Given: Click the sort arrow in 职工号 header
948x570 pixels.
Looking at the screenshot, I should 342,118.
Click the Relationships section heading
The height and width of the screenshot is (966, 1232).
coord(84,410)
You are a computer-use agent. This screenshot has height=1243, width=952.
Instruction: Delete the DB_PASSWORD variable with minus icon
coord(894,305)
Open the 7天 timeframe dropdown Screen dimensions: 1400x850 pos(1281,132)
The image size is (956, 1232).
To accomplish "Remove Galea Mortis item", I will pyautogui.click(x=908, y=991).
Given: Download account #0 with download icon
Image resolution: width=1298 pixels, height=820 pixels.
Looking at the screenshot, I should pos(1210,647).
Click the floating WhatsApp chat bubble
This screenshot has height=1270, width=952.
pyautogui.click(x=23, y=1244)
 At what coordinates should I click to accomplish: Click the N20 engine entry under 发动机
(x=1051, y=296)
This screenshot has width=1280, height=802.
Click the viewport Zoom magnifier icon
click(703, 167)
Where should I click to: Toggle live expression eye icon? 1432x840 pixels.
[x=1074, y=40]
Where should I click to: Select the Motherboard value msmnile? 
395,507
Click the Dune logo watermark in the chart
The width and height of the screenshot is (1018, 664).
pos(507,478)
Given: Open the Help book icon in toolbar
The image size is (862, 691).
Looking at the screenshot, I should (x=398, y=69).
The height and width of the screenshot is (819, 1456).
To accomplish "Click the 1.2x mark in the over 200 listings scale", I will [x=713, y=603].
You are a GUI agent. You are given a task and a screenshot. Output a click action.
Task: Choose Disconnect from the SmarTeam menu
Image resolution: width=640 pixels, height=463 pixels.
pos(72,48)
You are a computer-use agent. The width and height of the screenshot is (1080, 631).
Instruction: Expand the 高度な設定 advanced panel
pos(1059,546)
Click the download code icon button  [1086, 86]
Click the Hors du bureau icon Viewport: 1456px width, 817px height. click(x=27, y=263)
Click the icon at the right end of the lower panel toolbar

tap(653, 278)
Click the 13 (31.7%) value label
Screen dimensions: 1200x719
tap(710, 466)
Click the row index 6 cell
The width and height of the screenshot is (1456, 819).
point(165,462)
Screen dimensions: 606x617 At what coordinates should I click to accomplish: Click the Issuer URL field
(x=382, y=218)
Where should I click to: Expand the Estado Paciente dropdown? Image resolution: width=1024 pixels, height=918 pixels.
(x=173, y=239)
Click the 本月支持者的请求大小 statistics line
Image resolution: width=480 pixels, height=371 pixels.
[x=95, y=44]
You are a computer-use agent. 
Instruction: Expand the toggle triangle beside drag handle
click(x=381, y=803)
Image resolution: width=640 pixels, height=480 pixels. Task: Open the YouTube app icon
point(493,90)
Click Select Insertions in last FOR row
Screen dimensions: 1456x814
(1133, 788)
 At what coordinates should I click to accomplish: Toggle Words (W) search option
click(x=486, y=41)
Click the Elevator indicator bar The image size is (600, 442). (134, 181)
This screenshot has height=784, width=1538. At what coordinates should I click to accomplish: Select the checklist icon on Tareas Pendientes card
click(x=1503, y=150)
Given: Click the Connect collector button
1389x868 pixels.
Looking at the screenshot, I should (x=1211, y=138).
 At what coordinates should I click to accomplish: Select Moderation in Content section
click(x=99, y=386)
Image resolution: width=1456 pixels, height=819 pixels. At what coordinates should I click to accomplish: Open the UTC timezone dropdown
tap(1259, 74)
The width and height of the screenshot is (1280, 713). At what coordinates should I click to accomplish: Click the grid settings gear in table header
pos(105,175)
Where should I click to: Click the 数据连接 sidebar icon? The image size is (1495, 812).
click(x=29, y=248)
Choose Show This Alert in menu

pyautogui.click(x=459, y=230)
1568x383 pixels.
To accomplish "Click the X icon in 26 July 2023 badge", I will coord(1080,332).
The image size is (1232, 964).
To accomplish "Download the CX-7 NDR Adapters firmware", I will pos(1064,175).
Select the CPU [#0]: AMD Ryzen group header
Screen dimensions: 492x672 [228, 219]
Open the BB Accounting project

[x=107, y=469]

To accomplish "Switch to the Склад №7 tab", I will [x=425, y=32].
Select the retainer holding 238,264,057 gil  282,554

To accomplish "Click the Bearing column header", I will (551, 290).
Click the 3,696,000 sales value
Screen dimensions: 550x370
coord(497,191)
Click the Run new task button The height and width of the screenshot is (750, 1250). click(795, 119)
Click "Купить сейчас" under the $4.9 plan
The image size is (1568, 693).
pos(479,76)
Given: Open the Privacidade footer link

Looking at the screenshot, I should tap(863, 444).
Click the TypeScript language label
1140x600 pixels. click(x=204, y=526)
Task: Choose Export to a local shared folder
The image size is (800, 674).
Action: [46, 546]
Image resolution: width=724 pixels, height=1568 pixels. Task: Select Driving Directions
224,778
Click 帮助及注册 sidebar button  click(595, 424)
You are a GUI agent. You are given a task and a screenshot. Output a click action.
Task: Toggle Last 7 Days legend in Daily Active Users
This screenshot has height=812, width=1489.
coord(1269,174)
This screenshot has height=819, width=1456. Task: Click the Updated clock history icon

------------

→ Written task:
Copy out the entries word for word, starting at the line that contains "Click the download" and ending after the line that contains "(1133, 788)".

→ Result of the exercise:
Click the download code icon button  [1086, 86]
Click the Hors du bureau icon Viewport: 1456px width, 817px height. click(x=27, y=263)
Click the icon at the right end of the lower panel toolbar

tap(653, 278)
Click the 13 (31.7%) value label
Screen dimensions: 1200x719
tap(710, 466)
Click the row index 6 cell
The width and height of the screenshot is (1456, 819).
point(165,462)
Screen dimensions: 606x617 At what coordinates should I click to accomplish: Click the Issuer URL field
(x=382, y=218)
Where should I click to: Expand the Estado Paciente dropdown? Image resolution: width=1024 pixels, height=918 pixels.
(x=173, y=239)
Click the 本月支持者的请求大小 statistics line
Image resolution: width=480 pixels, height=371 pixels.
[x=95, y=44]
You are a computer-use agent. 
Instruction: Expand the toggle triangle beside drag handle
click(x=381, y=803)
Image resolution: width=640 pixels, height=480 pixels. Task: Open the YouTube app icon
point(493,90)
Click Select Insertions in last FOR row
Screen dimensions: 1456x814
(1133, 788)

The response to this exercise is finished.